*REQUIRED WORK:*
Write out the full article below about Pope Francis accepting Archbishop Aupetit's resignation, word for word.
START TEXT BLOCK
06 December 2021, The Tablet

Pope explains why he accepted Aupetit resignation



Pope explains why he accepted Aupetit resignation

Pope Francis holds a model of Greece's Parthenon after answering questions from journalists aboard his flight from Athens to Rome.
CNS photo/Paul Haring

Pope Francis accepted the resignation of the Archbishop of Paris Michel Aupetit because of mounting accusations against him, he said on the flight home from Greece to Rome. 

“When the chatter grows, grows, grows,” he told journalists, “he will not be able to govern because he has lost his reputation … That is why I accepted his resignation.”

Pope Francis accepted the resignation of Paris Archbishop Michel Aupetit after only a week amid turbulence in the French Catholic Church. It was a surprisingly rapid response from a pontiff who usually waits for months before responding to such an offer and then often rejects it.

The speed of this decision, announced on 2 December without a new task for the 70-year-old archbishop, suggested the Vatican wanted to stop any new dispute while it was still struggling with a larger uproar over a shocking sexual abuse scandal reported two months ago.
END TEXT BLOCK
START RAW DATA
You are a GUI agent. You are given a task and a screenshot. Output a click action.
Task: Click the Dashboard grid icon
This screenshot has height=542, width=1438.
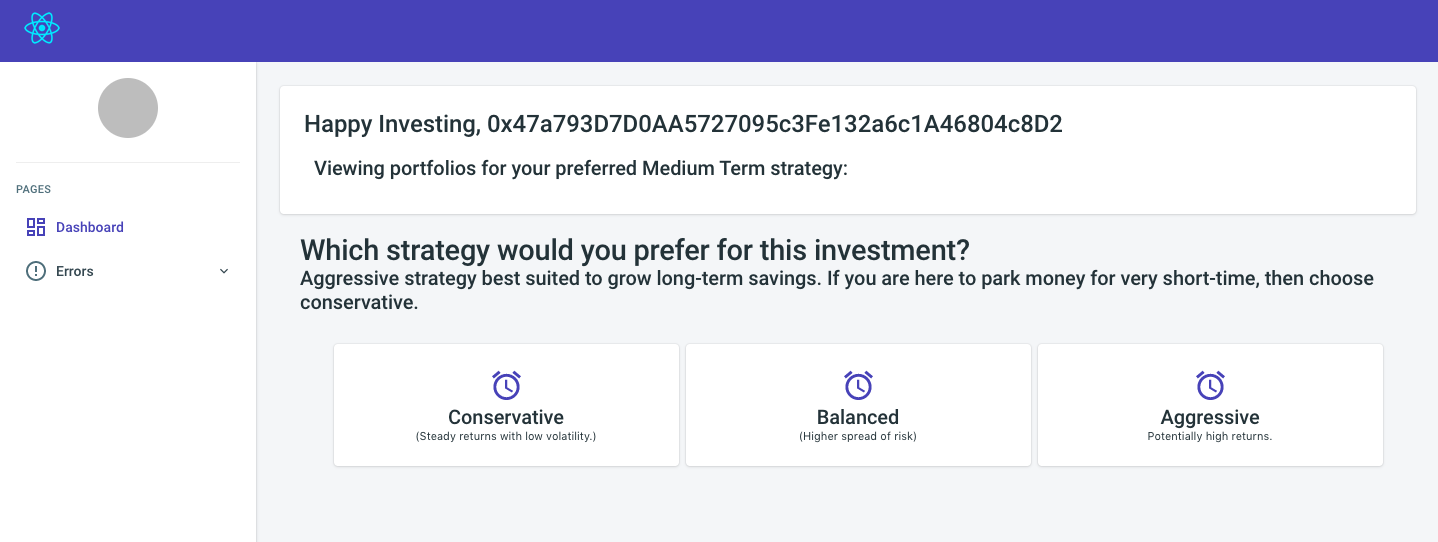point(36,227)
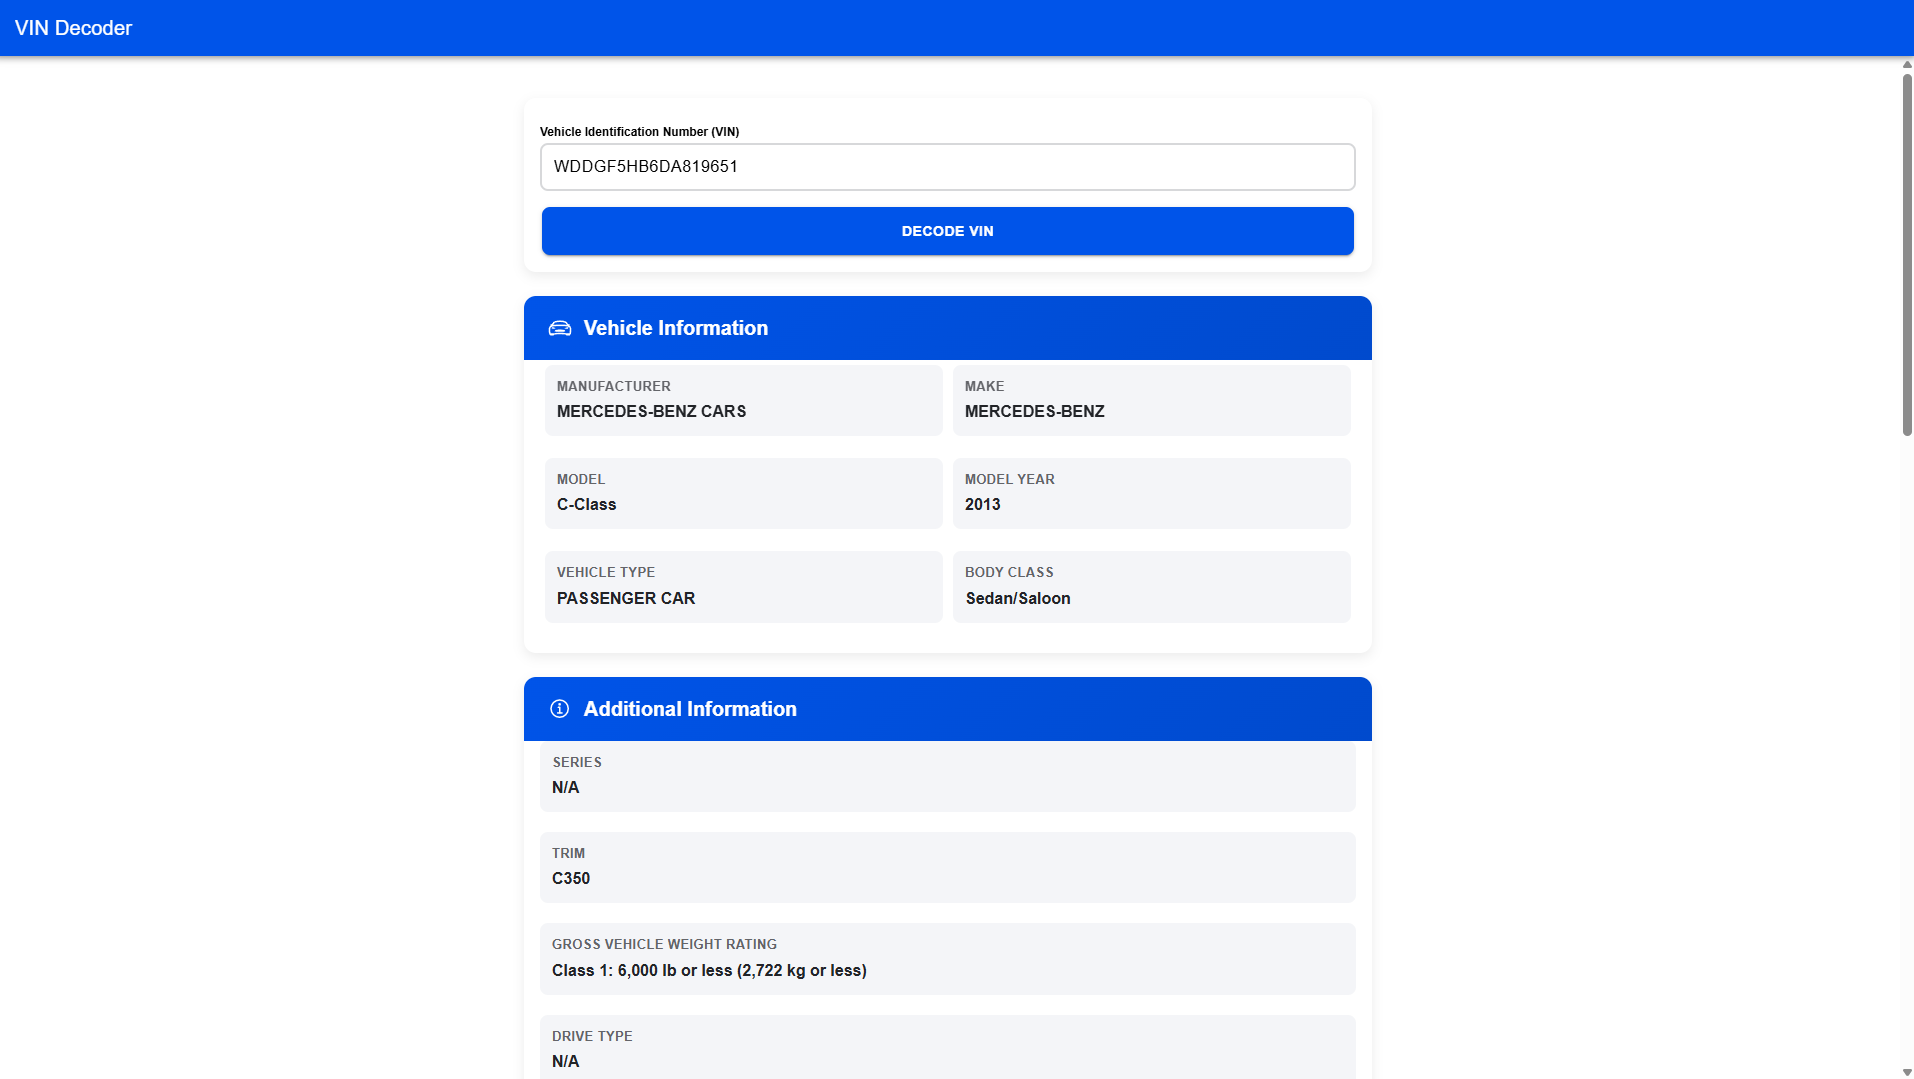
END RAW DATA
*RESULT OF THIS TASK:*
06 December 2021, The Tablet

Pope explains why he accepted Aupetit resignation



Pope explains why he accepted Aupetit resignation

Pope Francis holds a model of Greece's Parthenon after answering questions from journalists aboard his flight from Athens to Rome.
CNS photo/Paul Haring

Pope Francis accepted the resignation of the Archbishop of Paris Michel Aupetit because of mounting accusations against him, he said on the flight home from Greece to Rome. 

“When the chatter grows, grows, grows,” he told journalists, “he will not be able to govern because he has lost his reputation … That is why I accepted his resignation.”

Pope Francis accepted the resignation of Paris Archbishop Michel Aupetit after only a week amid turbulence in the French Catholic Church. It was a surprisingly rapid response from a pontiff who usually waits for months before responding to such an offer and then often rejects it.

The speed of this decision, announced on 2 December without a new task for the 70-year-old archbishop, suggested the Vatican wanted to stop any new dispute while it was still struggling with a larger uproar over a shocking sexual abuse scandal reported two months ago.